Unidad de alta precoz – Prótesis Total de Rodilla - Clínica Santa Cristina Albacete

La pregunta del verano en la farmacia

El Autor

Eduardo Giménez Benítez

Farmacéutico

Ú ltimamente recibimos en las farmacias la misma pregunta: “Me voy a la playa ¿puedo sacar allí mis medicinas?” O en el sentido inverso por parte de los familiares, turistas o visitantes de la Feria: “Quiero sacar mis medicamentos con receta electrónica de otra comunidad”. En ambos casos la respuesta es la misma, no se puede usar la receta electrónica de una Comunidad en otra.

Esta respuesta la entiende todo el mundo, pero nadie está de acuerdo con ella. Mientras existió el Insalud, había una frase impresa en las recetas de papel en la que se indicaba que esa receta prescrita por un médico se podía dispensar (conseguir) en cualquier farmacia autorizada de España.

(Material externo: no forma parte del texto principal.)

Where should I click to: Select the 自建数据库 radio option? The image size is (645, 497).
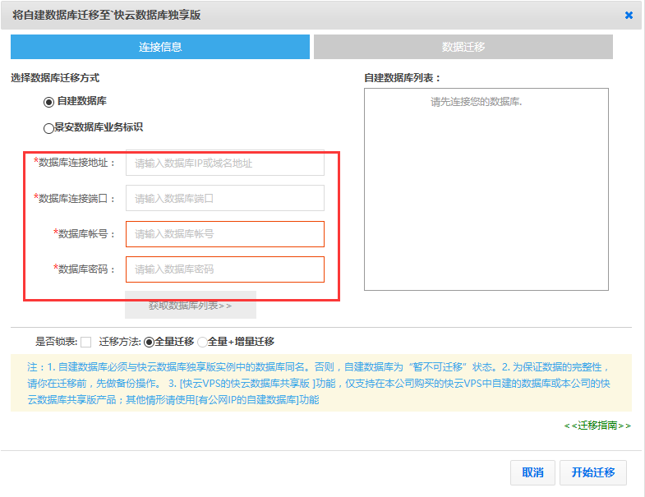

Con la llegada de las autonomías y las transferencias sanitarias, el Estado se diluyó y cada autonomía inventó cosas distintas, como esta de la receta electrónica. El común de los mortales hubiera pensado que esa idea sería buena para el resto del país, por lo que a través del Ministerio de Sanidad se podría haber ejecutado para todo el Estado.

Pero nuestros políticos parece que solo piensan en su ego y en sus “reinillos”de taifas y no en los ciudadanos, llegando de esta forma a tener 17 modelos distintos de receta electrónica y la mayoría de ellos dicen que son incompatibles entre sí.

Ahora parece ser que se está probando a que sea compatible el modelo extremeño, canario y el castellanomanchego, siendo al parecer compatibles el de Castilla-La Mancha y el de Canarias, lo cual nos alivia mucho a los ciudadanos de ambas autonomías, dado que todos los días hay un gran trasiego de personal entre ambas comunidades, ¡qué alivio!

Y yo, como ciudadano normal y corriente, me pregunto: ¿Cuánto ha costado hacer un sistema para cada autonomía ? ¿No hubiera sido mejor y sobre todo más barato tomar el primero y extenderlo a todo el país ? ¿Cuánto nos cuesta ahora encajar todos los sistemas con las probaturas que eso conlleva, claro, con sus comisiones, sus técnicos, sus riñas …..?

Y dicen que quieren hacer una tarjeta sanitaria única para toda Europa y ¡no somos capaces de hacer una para toda España!

Me temo, amigo veraneante o viajante en general, que seguirá teniendo el problema de la receta electrónica por bastante tiempo y seguiremos escuchando en las farmacias la misma pregunta; en este país, como se dice ahora, por no decir España, no se arreglan las cosas del común de los mortales, qué importa si no puede sacar su medicación donde usted vaya, alguna solución le darán en la farmacia y si no, páguela, como le sucedió a una pareja hace un par de días. Le costó su medicación más de 20 euros y se fueron con la esperanza de que algún farmacéutico de su Comunidad les abone el dinero aún no siendo un buen negocio para el boticario. Genial.